(Stored items)

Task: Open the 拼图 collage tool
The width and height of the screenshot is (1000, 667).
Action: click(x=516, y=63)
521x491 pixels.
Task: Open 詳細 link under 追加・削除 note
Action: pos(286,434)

▸ Task instructions:
Transcribe exactly, starting at the line with "The width and" and continuing through the last line of the data above; leave out all earlier lines.

▸ Solved exercise:
The width and height of the screenshot is (1000, 667).
Action: click(x=516, y=63)
521x491 pixels.
Task: Open 詳細 link under 追加・削除 note
Action: pos(286,434)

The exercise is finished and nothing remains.